As the great barge had started down the river, the two pirogues which had come so far, joined by the cottonwood dugouts laboriously fabricated during the winter months, had started up the river, manned by thirty-one men.
With the pick of the original party, there had come but one woman, the girl Sacajawea, with her little baby, born that winter at the Mandan fortress. Sacajawea now had her place in the camp; she and her infant were the pets of all. She sat in the sunlight, her baby in her lap, by her side an Indian dog, a waif which Lewis had found abandoned in an Indian encampment, and which had attached itself to him.
Sacajawea smiled as the tall form of the captain came toward her. She had already learned some of the words of his tongue, he some of hers.

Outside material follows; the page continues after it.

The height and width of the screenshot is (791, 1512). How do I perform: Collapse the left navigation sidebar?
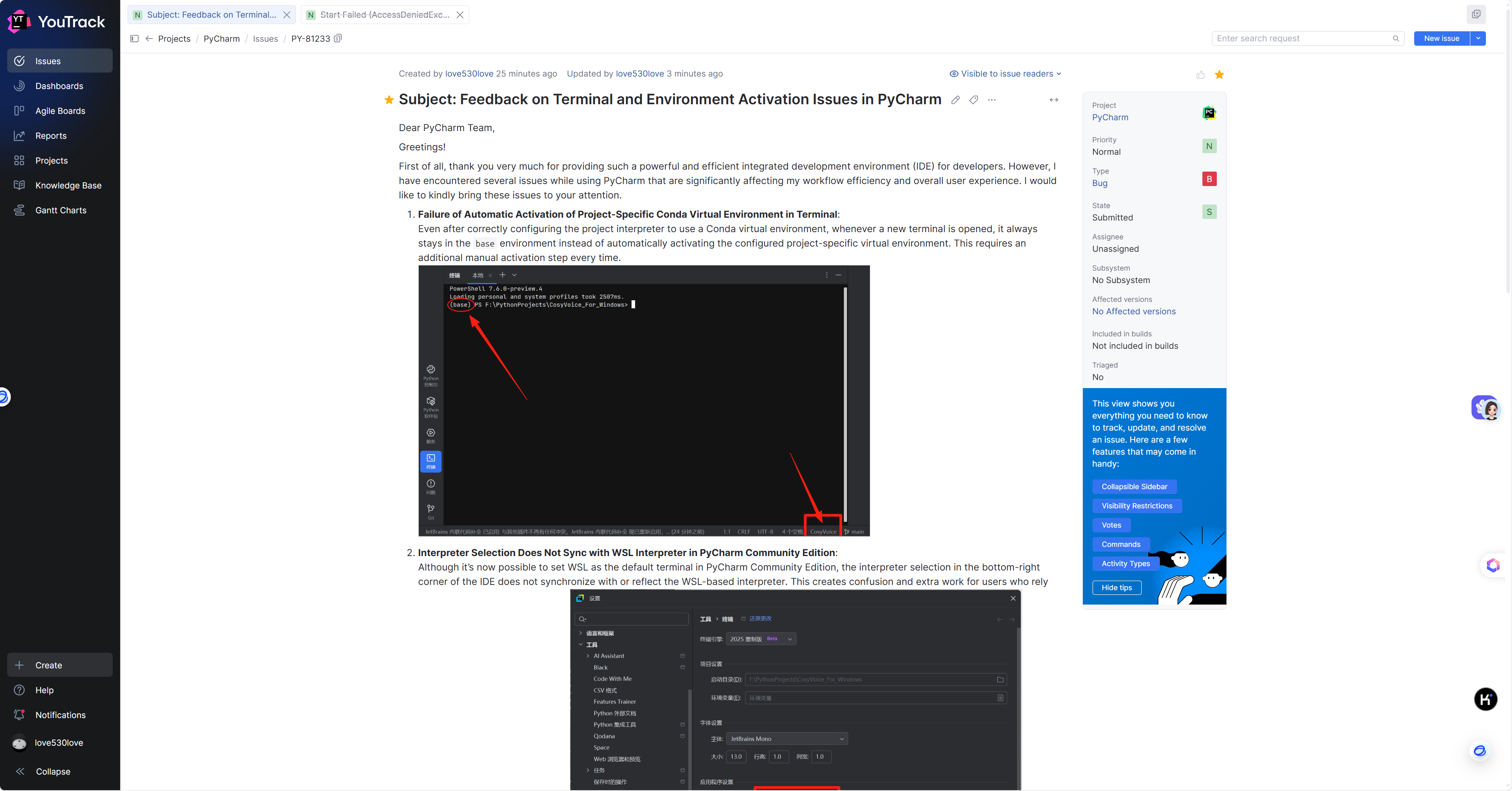tap(53, 771)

"Which way, Sacajawea?" asked Meriwether Lewis. "What river is this which goes on to the left?"
"Him Ro'shone," replied the girl. "My man call him that. No good! Him--big river"; and she pointed toward the right-hand stream.
"As I thought, Will," said Lewis, nodding; and again, to the Indian girl: "Do you remember this place?"
She nodded her head vigorously and smiled.
"See!"
With a pointed stick she began to sketch a map on the sand of the river bar, showing how the Yellowstone flowed from the south--how, far on ahead, its upper course bent toward the Missouri, with a march of not more than a day between the two. The maps of this new world that first came back to civilization were copies of Indians' drawings made with a pointed stick upon the earth, or with a coal on a whitened hide.